* WORK INSTRUCTIONS *
Below are some entries. Output each one exactly as it appears.

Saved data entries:
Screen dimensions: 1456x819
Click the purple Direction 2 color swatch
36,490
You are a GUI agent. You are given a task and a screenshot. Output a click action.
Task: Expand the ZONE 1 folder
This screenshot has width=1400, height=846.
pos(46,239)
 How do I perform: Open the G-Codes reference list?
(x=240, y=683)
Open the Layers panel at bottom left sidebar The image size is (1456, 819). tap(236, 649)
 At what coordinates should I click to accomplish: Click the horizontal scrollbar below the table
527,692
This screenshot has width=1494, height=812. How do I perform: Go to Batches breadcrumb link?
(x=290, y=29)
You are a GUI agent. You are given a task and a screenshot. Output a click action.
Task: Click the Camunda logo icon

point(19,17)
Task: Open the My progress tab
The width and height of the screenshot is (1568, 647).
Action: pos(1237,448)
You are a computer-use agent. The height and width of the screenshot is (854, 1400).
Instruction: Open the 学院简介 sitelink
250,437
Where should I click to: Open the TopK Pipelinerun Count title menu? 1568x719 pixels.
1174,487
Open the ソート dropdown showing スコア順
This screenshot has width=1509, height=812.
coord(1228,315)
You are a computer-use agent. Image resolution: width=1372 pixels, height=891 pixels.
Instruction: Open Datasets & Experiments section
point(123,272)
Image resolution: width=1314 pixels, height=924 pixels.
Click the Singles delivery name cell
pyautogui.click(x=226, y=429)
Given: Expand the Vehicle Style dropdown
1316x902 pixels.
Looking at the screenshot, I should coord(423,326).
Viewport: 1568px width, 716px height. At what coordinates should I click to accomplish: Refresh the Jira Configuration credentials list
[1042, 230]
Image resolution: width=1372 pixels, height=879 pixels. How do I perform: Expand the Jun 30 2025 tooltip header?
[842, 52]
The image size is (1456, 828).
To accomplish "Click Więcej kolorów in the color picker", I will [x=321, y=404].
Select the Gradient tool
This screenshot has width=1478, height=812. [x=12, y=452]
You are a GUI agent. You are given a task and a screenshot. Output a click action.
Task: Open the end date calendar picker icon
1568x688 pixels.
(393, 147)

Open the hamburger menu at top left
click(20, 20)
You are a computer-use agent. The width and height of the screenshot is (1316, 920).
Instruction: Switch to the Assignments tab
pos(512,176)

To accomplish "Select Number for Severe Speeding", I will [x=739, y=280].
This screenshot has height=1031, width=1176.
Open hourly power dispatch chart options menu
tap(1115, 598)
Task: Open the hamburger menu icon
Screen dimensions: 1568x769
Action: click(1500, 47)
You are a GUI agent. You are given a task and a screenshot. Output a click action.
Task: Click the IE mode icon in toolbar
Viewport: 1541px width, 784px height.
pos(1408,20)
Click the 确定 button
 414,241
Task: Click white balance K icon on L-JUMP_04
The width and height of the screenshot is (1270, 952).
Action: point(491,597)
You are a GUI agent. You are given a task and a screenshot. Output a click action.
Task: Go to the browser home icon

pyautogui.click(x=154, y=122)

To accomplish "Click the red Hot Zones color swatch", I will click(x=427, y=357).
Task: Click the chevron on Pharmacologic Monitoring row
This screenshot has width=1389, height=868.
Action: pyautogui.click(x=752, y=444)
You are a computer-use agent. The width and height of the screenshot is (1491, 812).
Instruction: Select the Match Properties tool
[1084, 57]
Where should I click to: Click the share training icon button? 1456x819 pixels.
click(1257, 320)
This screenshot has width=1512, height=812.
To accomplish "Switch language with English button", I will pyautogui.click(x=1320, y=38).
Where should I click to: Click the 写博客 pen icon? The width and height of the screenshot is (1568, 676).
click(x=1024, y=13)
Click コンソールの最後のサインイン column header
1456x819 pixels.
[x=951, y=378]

* RESULT BELOW *
Screen dimensions: 1456x819
Click the purple Direction 2 color swatch
36,490
You are a GUI agent. You are given a task and a screenshot. Output a click action.
Task: Expand the ZONE 1 folder
This screenshot has width=1400, height=846.
pos(46,239)
 How do I perform: Open the G-Codes reference list?
(x=240, y=683)
Open the Layers panel at bottom left sidebar The image size is (1456, 819). tap(236, 649)
 At what coordinates should I click to accomplish: Click the horizontal scrollbar below the table
527,692
This screenshot has width=1494, height=812. How do I perform: Go to Batches breadcrumb link?
(x=290, y=29)
You are a GUI agent. You are given a task and a screenshot. Output a click action.
Task: Click the Camunda logo icon

point(19,17)
Task: Open the My progress tab
The width and height of the screenshot is (1568, 647).
Action: pos(1237,448)
You are a computer-use agent. The height and width of the screenshot is (854, 1400).
Instruction: Open the 学院简介 sitelink
250,437
Where should I click to: Open the TopK Pipelinerun Count title menu? 1568x719 pixels.
1174,487
Open the ソート dropdown showing スコア順
This screenshot has width=1509, height=812.
coord(1228,315)
You are a computer-use agent. Image resolution: width=1372 pixels, height=891 pixels.
Instruction: Open Datasets & Experiments section
point(123,272)
Image resolution: width=1314 pixels, height=924 pixels.
Click the Singles delivery name cell
pyautogui.click(x=226, y=429)
Given: Expand the Vehicle Style dropdown
1316x902 pixels.
Looking at the screenshot, I should coord(423,326).
Viewport: 1568px width, 716px height. At what coordinates should I click to accomplish: Refresh the Jira Configuration credentials list
[1042, 230]
Image resolution: width=1372 pixels, height=879 pixels. How do I perform: Expand the Jun 30 2025 tooltip header?
[842, 52]
The image size is (1456, 828).
To accomplish "Click Więcej kolorów in the color picker", I will [x=321, y=404].
Select the Gradient tool
This screenshot has width=1478, height=812. [x=12, y=452]
You are a GUI agent. You are given a task and a screenshot. Output a click action.
Task: Open the end date calendar picker icon
1568x688 pixels.
(393, 147)

Open the hamburger menu at top left
click(20, 20)
You are a computer-use agent. The width and height of the screenshot is (1316, 920).
Instruction: Switch to the Assignments tab
pos(512,176)

To accomplish "Select Number for Severe Speeding", I will [x=739, y=280].
This screenshot has height=1031, width=1176.
Open hourly power dispatch chart options menu
tap(1115, 598)
Task: Open the hamburger menu icon
Screen dimensions: 1568x769
Action: click(1500, 47)
You are a GUI agent. You are given a task and a screenshot. Output a click action.
Task: Click the IE mode icon in toolbar
Viewport: 1541px width, 784px height.
pos(1408,20)
Click the 确定 button
 414,241
Task: Click white balance K icon on L-JUMP_04
The width and height of the screenshot is (1270, 952).
Action: point(491,597)
You are a GUI agent. You are given a task and a screenshot. Output a click action.
Task: Go to the browser home icon

pyautogui.click(x=154, y=122)

To accomplish "Click the red Hot Zones color swatch", I will click(x=427, y=357).
Task: Click the chevron on Pharmacologic Monitoring row
This screenshot has width=1389, height=868.
Action: pyautogui.click(x=752, y=444)
You are a computer-use agent. The width and height of the screenshot is (1491, 812).
Instruction: Select the Match Properties tool
[1084, 57]
Where should I click to: Click the share training icon button? 1456x819 pixels.
click(1257, 320)
This screenshot has width=1512, height=812.
To accomplish "Switch language with English button", I will pyautogui.click(x=1320, y=38).
Where should I click to: Click the 写博客 pen icon? The width and height of the screenshot is (1568, 676).
click(x=1024, y=13)
Click コンソールの最後のサインイン column header
1456x819 pixels.
[x=951, y=378]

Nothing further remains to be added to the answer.